═══ DATASET ROWS

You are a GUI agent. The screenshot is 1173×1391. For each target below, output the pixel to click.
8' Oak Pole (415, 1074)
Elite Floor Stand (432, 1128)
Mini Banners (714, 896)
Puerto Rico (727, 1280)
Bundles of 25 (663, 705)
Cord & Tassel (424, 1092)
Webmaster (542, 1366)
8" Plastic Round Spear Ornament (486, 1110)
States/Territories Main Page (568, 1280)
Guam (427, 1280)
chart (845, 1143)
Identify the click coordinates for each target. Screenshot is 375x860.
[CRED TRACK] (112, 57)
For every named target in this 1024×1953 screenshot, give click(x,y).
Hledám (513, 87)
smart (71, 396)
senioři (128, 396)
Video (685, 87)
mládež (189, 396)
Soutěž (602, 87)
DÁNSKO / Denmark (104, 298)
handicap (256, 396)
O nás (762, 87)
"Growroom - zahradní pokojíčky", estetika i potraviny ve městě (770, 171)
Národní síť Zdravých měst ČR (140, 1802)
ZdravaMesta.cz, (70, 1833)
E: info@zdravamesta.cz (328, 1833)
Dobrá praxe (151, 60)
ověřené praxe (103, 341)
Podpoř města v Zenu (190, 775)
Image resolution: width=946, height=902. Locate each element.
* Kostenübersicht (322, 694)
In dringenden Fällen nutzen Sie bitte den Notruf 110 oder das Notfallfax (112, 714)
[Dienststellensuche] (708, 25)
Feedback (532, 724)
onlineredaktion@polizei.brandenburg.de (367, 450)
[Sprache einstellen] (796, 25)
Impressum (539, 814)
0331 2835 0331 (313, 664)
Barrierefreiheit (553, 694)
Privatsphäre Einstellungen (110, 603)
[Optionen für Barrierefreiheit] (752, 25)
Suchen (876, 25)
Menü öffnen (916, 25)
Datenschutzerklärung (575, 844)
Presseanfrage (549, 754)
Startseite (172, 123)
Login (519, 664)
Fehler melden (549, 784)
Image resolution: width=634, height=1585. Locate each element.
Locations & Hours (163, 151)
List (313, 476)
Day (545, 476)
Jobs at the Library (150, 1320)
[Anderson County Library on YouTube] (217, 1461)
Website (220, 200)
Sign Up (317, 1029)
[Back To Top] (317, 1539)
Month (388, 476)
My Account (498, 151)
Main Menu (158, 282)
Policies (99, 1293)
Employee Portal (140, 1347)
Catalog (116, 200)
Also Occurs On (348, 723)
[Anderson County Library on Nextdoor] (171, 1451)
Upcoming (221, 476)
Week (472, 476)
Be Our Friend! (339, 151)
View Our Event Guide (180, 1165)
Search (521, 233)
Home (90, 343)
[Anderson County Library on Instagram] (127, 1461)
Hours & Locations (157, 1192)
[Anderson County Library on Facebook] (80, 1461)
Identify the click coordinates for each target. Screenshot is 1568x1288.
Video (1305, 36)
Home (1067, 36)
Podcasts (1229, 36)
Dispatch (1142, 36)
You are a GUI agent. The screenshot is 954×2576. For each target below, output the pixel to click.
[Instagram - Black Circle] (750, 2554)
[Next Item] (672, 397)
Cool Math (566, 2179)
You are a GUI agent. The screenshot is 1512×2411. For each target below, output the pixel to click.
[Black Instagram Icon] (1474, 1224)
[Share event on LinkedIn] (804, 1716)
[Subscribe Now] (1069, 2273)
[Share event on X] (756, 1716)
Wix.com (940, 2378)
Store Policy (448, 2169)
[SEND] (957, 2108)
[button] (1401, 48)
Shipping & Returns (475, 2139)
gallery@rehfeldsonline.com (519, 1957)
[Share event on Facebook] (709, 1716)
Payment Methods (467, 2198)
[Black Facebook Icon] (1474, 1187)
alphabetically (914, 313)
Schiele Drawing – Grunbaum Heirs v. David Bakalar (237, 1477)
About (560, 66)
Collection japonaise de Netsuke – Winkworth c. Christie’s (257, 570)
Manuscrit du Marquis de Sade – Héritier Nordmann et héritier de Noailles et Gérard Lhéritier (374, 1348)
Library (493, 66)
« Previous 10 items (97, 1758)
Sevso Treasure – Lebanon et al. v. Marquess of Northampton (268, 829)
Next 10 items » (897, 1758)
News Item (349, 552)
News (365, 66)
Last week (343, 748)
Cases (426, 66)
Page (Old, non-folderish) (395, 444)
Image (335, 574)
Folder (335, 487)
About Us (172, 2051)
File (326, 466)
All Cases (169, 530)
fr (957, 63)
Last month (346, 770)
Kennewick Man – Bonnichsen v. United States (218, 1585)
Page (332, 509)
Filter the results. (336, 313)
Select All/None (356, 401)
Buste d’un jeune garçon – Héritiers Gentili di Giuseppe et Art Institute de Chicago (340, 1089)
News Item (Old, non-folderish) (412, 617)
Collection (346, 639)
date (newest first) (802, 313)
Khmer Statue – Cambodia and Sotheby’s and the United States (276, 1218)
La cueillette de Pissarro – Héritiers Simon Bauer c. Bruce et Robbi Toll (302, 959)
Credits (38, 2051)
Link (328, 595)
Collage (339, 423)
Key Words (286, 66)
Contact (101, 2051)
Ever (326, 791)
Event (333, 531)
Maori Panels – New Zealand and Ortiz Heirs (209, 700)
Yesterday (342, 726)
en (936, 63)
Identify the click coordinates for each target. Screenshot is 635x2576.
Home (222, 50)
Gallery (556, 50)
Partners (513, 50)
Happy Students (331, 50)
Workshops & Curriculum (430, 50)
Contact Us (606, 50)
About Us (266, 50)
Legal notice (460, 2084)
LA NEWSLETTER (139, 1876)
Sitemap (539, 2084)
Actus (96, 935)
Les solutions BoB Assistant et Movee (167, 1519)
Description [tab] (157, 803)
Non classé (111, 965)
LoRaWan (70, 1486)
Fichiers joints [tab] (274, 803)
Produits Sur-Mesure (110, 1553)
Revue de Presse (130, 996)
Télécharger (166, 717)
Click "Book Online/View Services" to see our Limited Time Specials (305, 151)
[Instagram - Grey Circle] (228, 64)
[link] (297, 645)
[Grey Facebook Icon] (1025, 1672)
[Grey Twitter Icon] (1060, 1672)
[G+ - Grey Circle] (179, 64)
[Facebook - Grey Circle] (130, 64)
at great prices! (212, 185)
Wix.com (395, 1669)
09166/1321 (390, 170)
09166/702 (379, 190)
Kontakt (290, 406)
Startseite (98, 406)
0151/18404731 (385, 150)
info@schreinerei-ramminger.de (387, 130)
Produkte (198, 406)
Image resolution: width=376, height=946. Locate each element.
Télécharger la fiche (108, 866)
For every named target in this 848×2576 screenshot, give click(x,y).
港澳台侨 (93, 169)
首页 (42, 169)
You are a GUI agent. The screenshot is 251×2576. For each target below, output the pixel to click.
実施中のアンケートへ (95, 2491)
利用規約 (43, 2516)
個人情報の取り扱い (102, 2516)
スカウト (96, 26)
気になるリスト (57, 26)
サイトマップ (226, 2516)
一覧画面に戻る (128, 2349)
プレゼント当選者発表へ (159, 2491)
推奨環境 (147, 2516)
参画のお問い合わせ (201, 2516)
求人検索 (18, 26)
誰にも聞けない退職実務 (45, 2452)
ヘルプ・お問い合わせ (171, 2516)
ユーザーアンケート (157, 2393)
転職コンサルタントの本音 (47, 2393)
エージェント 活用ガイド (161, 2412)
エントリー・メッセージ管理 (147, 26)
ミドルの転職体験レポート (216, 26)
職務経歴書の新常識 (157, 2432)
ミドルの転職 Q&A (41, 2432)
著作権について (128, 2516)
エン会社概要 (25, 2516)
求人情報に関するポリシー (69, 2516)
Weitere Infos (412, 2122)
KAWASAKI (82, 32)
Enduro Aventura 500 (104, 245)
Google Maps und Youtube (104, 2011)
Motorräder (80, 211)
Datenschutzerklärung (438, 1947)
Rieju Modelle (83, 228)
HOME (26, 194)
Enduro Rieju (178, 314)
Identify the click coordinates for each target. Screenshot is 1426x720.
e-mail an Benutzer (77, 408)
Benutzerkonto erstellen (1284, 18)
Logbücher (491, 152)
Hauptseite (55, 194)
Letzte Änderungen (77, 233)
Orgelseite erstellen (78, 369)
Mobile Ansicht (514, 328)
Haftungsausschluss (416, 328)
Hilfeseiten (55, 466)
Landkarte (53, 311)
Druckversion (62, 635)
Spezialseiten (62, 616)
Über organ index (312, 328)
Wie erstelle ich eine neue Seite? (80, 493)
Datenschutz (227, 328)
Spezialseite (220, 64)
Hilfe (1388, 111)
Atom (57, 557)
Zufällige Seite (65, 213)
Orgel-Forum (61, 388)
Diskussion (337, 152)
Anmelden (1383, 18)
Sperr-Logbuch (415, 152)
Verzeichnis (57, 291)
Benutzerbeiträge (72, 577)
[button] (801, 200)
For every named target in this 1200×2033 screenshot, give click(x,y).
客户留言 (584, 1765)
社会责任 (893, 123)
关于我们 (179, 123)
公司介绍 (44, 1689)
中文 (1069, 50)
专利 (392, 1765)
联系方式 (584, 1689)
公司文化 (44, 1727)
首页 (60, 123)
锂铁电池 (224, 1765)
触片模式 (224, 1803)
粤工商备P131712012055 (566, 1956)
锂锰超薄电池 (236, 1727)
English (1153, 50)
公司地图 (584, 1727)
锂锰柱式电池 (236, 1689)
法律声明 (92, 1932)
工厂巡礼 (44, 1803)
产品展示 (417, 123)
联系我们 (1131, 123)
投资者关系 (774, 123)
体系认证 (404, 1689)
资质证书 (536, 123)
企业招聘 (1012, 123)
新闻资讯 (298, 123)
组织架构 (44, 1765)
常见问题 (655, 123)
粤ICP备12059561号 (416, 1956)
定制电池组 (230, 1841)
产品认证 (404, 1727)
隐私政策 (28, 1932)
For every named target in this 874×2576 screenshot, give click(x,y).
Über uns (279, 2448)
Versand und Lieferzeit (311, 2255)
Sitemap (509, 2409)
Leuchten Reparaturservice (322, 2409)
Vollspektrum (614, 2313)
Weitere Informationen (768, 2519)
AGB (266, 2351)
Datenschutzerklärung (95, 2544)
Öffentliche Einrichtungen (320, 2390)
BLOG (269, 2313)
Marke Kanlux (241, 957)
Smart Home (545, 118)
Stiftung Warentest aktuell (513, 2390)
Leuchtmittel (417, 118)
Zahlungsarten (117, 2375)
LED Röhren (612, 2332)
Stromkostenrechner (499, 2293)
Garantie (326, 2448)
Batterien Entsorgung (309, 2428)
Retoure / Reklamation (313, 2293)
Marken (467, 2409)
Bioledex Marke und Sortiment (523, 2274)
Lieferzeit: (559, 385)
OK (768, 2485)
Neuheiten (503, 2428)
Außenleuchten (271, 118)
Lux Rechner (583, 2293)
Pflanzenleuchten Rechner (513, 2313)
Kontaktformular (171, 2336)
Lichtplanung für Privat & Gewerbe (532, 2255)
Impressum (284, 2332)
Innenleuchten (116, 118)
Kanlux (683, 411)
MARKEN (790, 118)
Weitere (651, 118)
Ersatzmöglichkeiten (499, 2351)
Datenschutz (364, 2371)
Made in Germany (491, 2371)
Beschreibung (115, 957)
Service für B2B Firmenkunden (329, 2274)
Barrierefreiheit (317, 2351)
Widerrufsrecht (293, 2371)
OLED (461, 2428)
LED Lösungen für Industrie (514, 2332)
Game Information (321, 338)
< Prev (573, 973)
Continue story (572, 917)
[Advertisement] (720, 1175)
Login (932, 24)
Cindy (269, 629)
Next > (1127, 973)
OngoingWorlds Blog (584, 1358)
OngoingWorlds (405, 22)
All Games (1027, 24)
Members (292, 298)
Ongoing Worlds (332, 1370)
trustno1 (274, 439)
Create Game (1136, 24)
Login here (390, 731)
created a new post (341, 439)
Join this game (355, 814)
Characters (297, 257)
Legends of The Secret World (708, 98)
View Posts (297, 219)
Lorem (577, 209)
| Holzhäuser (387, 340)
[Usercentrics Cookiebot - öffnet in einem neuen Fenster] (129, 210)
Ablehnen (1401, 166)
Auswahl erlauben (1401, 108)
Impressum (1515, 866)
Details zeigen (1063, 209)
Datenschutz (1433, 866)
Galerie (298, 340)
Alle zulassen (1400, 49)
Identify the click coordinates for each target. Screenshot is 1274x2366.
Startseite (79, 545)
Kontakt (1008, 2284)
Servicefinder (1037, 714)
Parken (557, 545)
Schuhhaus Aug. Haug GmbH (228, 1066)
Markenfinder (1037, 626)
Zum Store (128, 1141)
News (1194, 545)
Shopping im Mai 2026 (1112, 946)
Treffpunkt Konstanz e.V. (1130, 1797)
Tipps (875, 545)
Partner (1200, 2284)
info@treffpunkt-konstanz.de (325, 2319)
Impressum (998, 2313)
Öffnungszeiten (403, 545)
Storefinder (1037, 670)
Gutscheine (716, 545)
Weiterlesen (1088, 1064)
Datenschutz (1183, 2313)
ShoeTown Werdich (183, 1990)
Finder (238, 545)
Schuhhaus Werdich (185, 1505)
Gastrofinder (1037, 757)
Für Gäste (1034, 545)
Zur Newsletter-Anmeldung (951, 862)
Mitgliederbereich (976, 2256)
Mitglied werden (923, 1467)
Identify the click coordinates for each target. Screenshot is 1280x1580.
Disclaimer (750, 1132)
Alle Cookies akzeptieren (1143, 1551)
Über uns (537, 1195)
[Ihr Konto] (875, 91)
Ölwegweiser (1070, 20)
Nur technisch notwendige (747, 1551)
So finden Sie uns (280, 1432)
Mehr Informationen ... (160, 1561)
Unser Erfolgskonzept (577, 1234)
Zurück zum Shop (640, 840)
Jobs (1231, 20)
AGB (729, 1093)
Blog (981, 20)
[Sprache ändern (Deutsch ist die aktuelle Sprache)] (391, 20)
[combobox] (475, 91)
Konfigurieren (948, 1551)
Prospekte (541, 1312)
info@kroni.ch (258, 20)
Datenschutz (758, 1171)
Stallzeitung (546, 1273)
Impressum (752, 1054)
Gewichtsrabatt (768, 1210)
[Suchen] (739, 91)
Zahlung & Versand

══════

§ **WHAT IS EXPECTED**
Can you render the stretch of records from the line containing "HOME (26, 194)" through the line containing "Über organ index (312, 328)", both included, as a numbered list with blank lines left out?

§ **SOLVED EXERCISE**
1. HOME (26, 194)
2. Enduro Rieju (178, 314)
3. Identify the click coordinates for each target. Screenshot is 1426x720.
4. e-mail an Benutzer (77, 408)
5. Benutzerkonto erstellen (1284, 18)
6. Logbücher (491, 152)
7. Hauptseite (55, 194)
8. Letzte Änderungen (77, 233)
9. Orgelseite erstellen (78, 369)
10. Mobile Ansicht (514, 328)
11. Haftungsausschluss (416, 328)
12. Hilfeseiten (55, 466)
13. Landkarte (53, 311)
14. Druckversion (62, 635)
15. Spezialseiten (62, 616)
16. Über organ index (312, 328)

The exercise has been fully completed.